_Text extract:_
Saturday, April 2, 2016

There is never any peace for those who resist God.
... François Fénelon (1651-1715), Spiritual Letters of Archbishop Fénelon. Letters to men, London: Rivingtons, 1877, p. 340 (see the book; see also Isa. 57:18-21; 48:22; Rom. 3:15-17; more at God, Peace, Providence)

 
Sunday, April 3, 2016

If, when God sends judgments upon others, we do not take warning and example by them; if instead of reflecting upon ourselves, and [questioning] our ways, we fall [to] censuring others; if we will pervert the meaning of God’s providences, and will not understand the design and intention of them; then we leave God no other way to awaken us ... to a consideration of our evil ways but by pouring down his wrath upon our heads, so that he may convince us that we are sinners by the same argument from whence we have concluded others to be so.
... John Tillotson (1630-1694), Works of Dr. John Tillotson, v. X, London: J. F. Dove, for R. Priestley, 1820, Sermon CCLIII, p. 154-155 (see the book; see also Ps. 110:5-6; Mic. 6:9; Luke 13:5; Rom. 11:33; more at Argument, Awakening, Evil, Example, God, Intention, Judgment, Providence, Sinner)

 
Monday, April 4, 2016

What happens to someone who follows heretical teachings? It became quickly and readily apparent how cruel heretical teachings are and how prevalent the heresies are in contemporary times. Victims of these teachings have been encouraged to either to escape the world and their basic humanity into some form of flight and death or to use religion to undergird and isolate further their own self-centered self from the need to be loved and to love...
The conviction that heresy is cruel has given me a growing awe of and respect for orthodoxy.

_Tasks to complete:_
a. In the dated religious quotations, rewrite the stretch from "What happens to" through "respect for orthodoxy." and put "sound doctrine" in place of "orthodoxy".
b. Write what comes next in the dated religious quotations, picking up after their final sentence.

_Dataset content:_

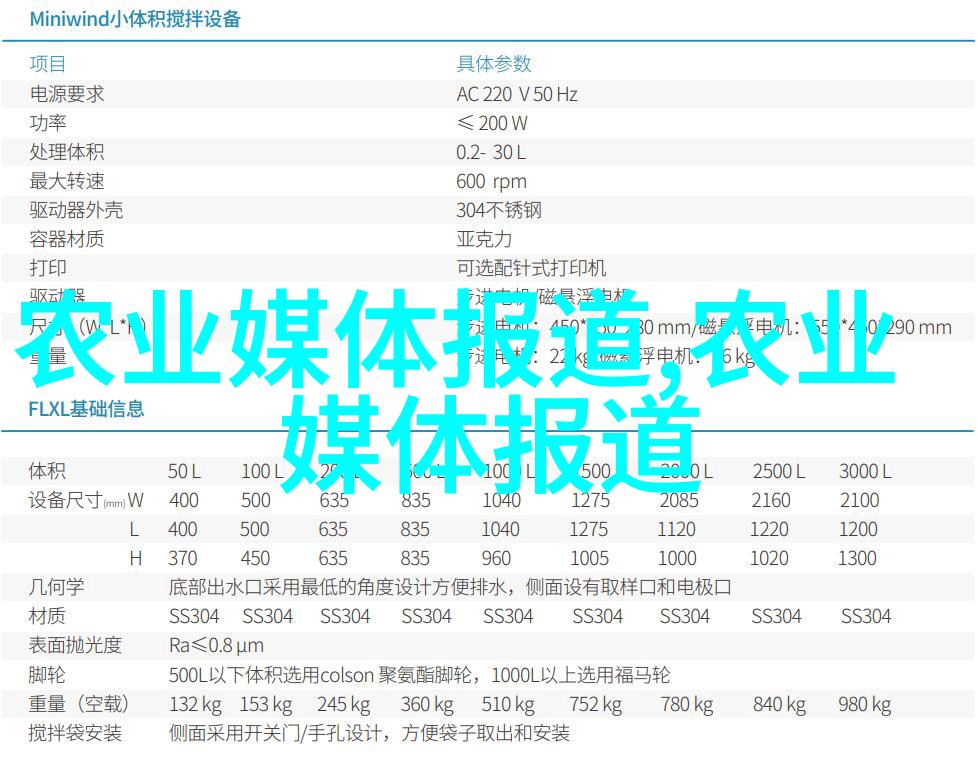
Task: Click the 亚克力 container material value
Action: tap(484, 239)
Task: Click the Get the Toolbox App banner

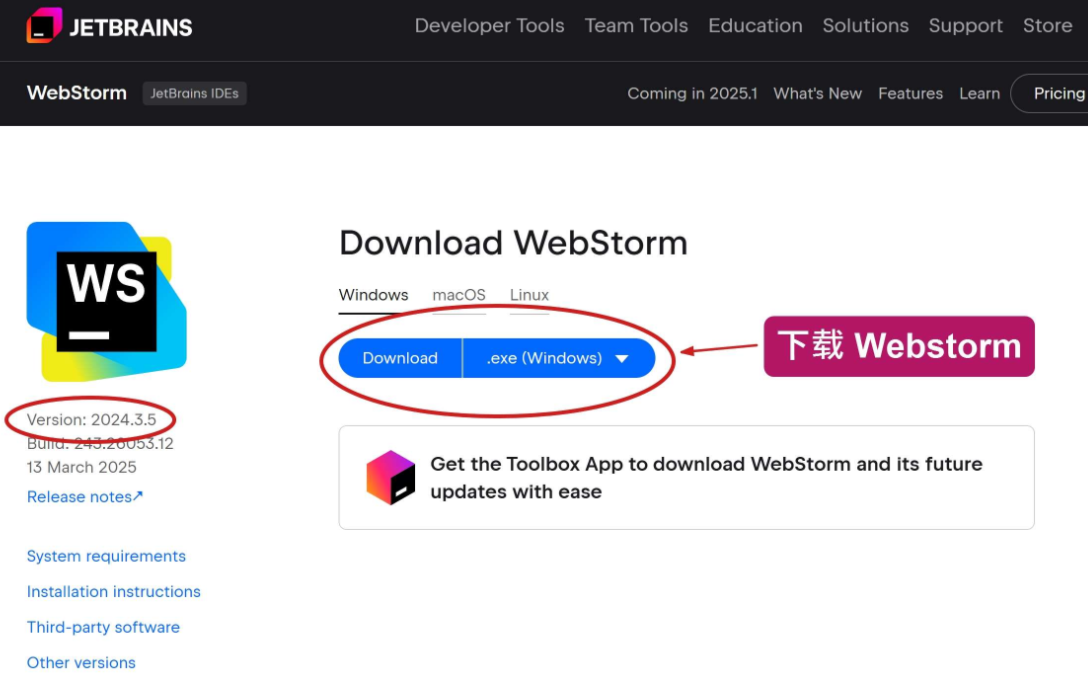Action: click(686, 477)
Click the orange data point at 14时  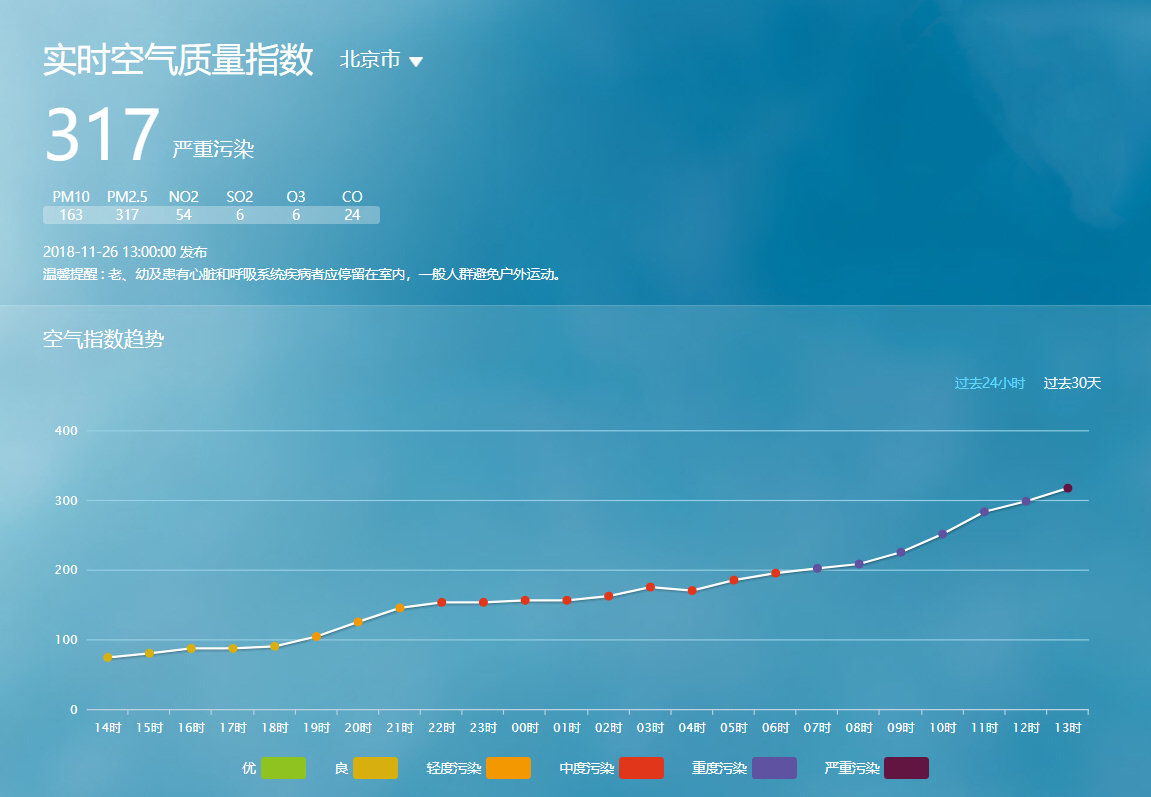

_Responses for each task:_
a.
What happens to someone who follows heretical teachings? It became quickly and readily apparent how cruel heretical teachings are and how prevalent the heresies are in contemporary times. Victims of these teachings have been encouraged to either to escape the world and their basic humanity into some form of flight and death or to use religion to undergird and isolate further their own self-centered self from the need to be loved and to love...
The conviction that heresy is cruel has given me a growing awe of and respect for sound doctrine.

b.
... C. FitzSimons Allison (b. 1927), The Cruelty of Heresy, Harrisburg, Pa.: Morehead Publishing, 1994, p. 17 (see the book; see also 1 Cor. 13:2; 1 Tim. 1:9-10; 6:3-4; 2 Tim. 1:13; 4:3; Tit. 1:9; 2:1; 2 Pet. 2:18-19; Rev. 2:14-16; more at Conviction, Flight, Heresy, Love, Need, Religion, Suffer)

 
Tuesday, April 5, 2016

The rejection as unhistorical of all passages which narrate miracles is sensible if we start by knowing that the miraculous... never occurs. Now I do not want here to discuss whether the miraculous is possible: I only want to point out that this is a purely philosophical question. Scholars, as scholars, speak on it with no more authority than anyone else. The canon, “If miraculous, unhistorical,” is one they bring to their study of the texts, not one they have learned from it. If one is speaking of authority, the united authority of all the Biblical critics in the world counts for nothing. On this they speak simply as men—men obviously influenced by, and perhaps insufficiently critical of, the spirit of the age they grew up in.
... C. S. Lewis (1898-1963), Fern-seed and Elephants, Walter Hooper, Fontana, 1975, p. 113 (see the book; see also Luke 16:30-31; Amos 4:6-11; Matt. 13:58; Luke 13:3; Rom. 1:20; Rev. 16:9-11; more at Bible, Criticism, Historical, Man, Miracle, Philosophy, Question)

 
Wednesday, April 6, 2016
Commemoration of Albrecht Dürer, artist, 1528, and Michelangelo Buonarrotti, artist, spiritual writer, 1564

On the Brink of Death.
 
Now hath my life across a stormy sea,
Like a frail bark, reached that wide port where all
Are bidden, ere the final reckoning fall
Of good and evil for eternity.
Now know I well how that fond phantasy
Which made my soul the worshipper and thrall
Of earthly art is vain; how criminal
Is that which all men seek unwillingly.
Those amorous thoughts which were so lightly dressed,
What are they when the double death is nigh?
The one I know for sure, the other dread.
Painting nor sculpture now can lull to rest
My soul, that turns to His great love on high,
Whose arms to clasp us on the cross were spread.
... Michelangelo Buonarrotti (1475-1564), The Life of Michelangelo Buonarroti, v. II, J. A. Symonds, London: J. C. Nimmo, 1893, p. 309 (see the book; see also Ps. 30:11-12; John 6:51; Rom. 4:25; 1 Cor. 9:25; 1 John 2:17; more at Art, Cross, Death, Historical, Life, Love, Rest, Sea, Vanity, Voyage)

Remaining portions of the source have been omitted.